#### [Passage provided]
>>>>>
Strange result using String#split

I am trying to split a string on all occurrences of ’ AND ’ except
where it appears within quotes. I have a regular expression which
works but generates strange output in a certain case:

“text_search ‘(large red spear OR axe) AND wood’ AND material
1”.split( /(?: AND )?(\S+ ‘.+’)(?: AND )?|(?: AND )/ )

gives:

["", “text_search ‘(large red spear OR axe) AND wood’”, “material 1”]

I don’t understand why my regular expression is producing the blank
entry at the beginning of the array. Can anyone lend some insight?

Thanks,
Ryan Wallace

Ryan Wallace wrote:

“text_search ‘(large red spear OR axe) AND wood’ AND material
1”.split( /(?: AND )?(\S+ ‘.+’)(?: AND )?|(?: AND )/ )

gives:

["", “text_search ‘(large red spear OR axe) AND wood’”, “material 1”]

I don’t understand why my regular expression is producing the blank
entry at the beginning of the array. Can anyone lend some insight?
<<<<<
#### [Written problem]
Carry on the forum thread about the odd String#split result, starting right after its final line.

#### [Entries shown]
>>>>>
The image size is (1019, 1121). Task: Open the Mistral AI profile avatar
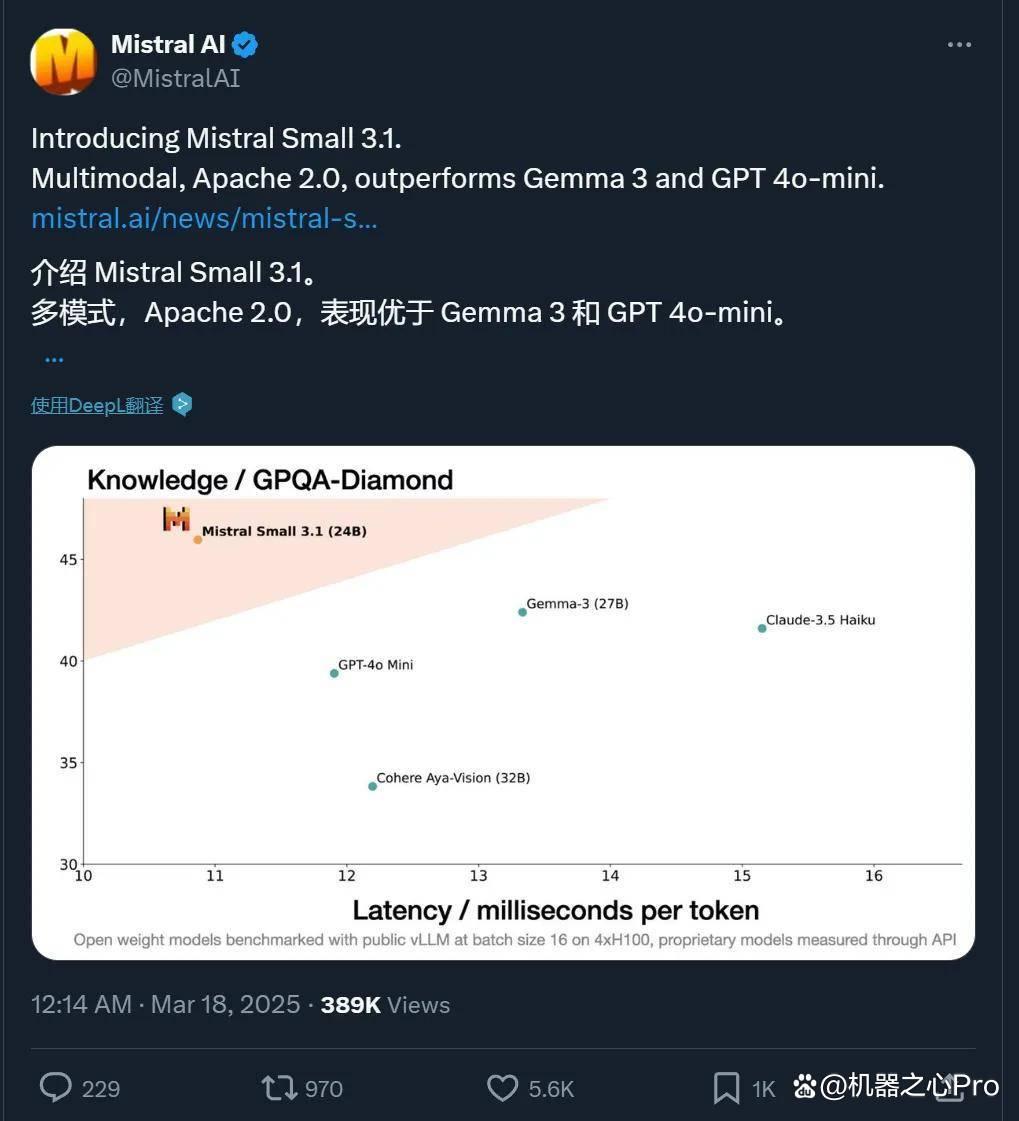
<<<<<
>>>>>
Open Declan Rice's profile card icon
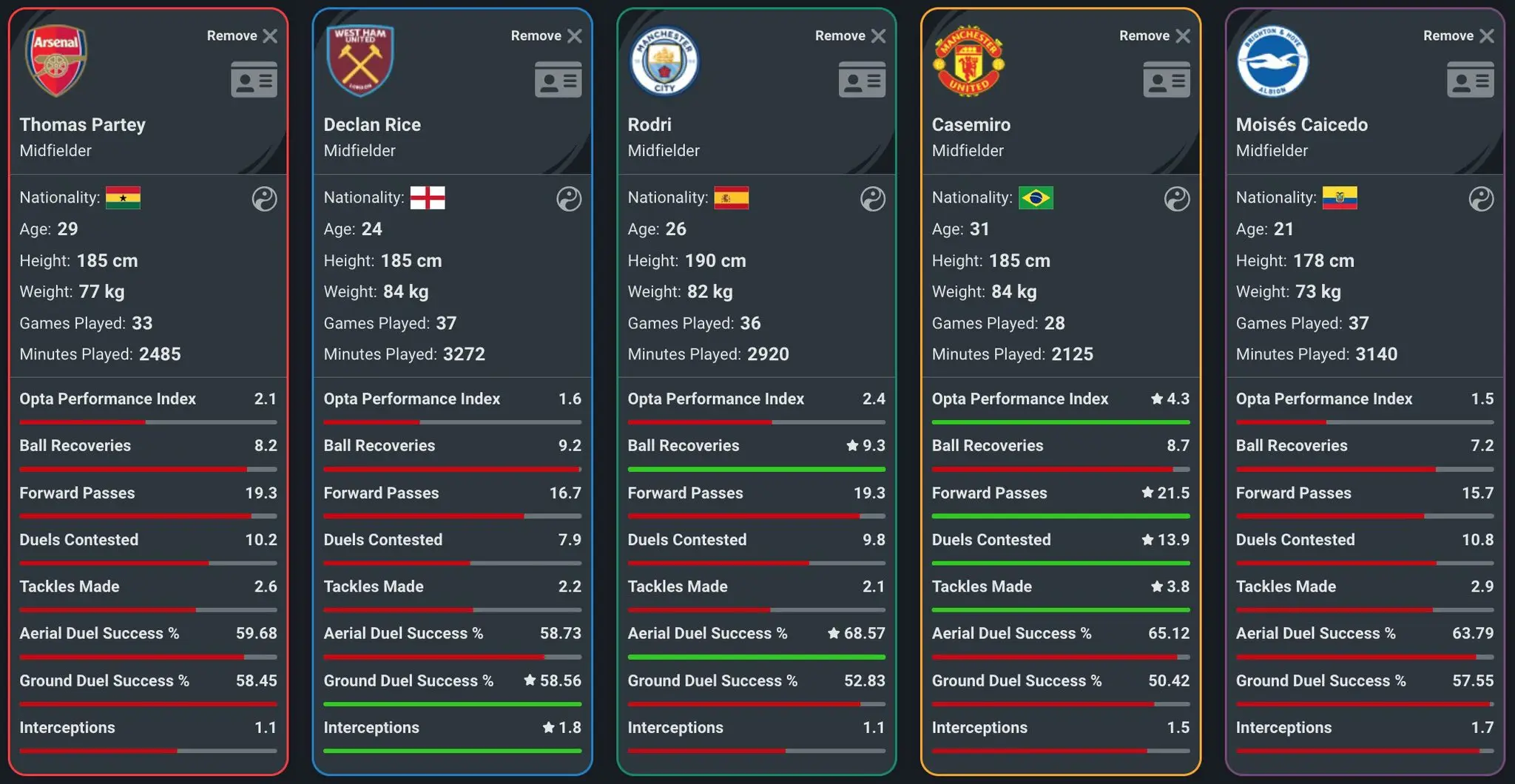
<<<<<
#### [In response]
“text_search ‘(large red spear OR axe) AND wood’” is what your regex
matches.
“” is what comes before the match and “material 1” is what comes after
the
match. If a split-regex matches the beginning of a string, the first
item in
the returned array will be “”. Compare:

“a1b”.split(/1/)
=> [“a”, “b”]

“1b”.split(/1/)
=> ["", “b”]

“1b”.split(/(1)/)
=> ["", “1”, “b”]

I also notice that you have a greedy quantifier between the ‘’ in the
regex.
This will likely cause unwanted result when you have more than one pair
of ‘’
in your string.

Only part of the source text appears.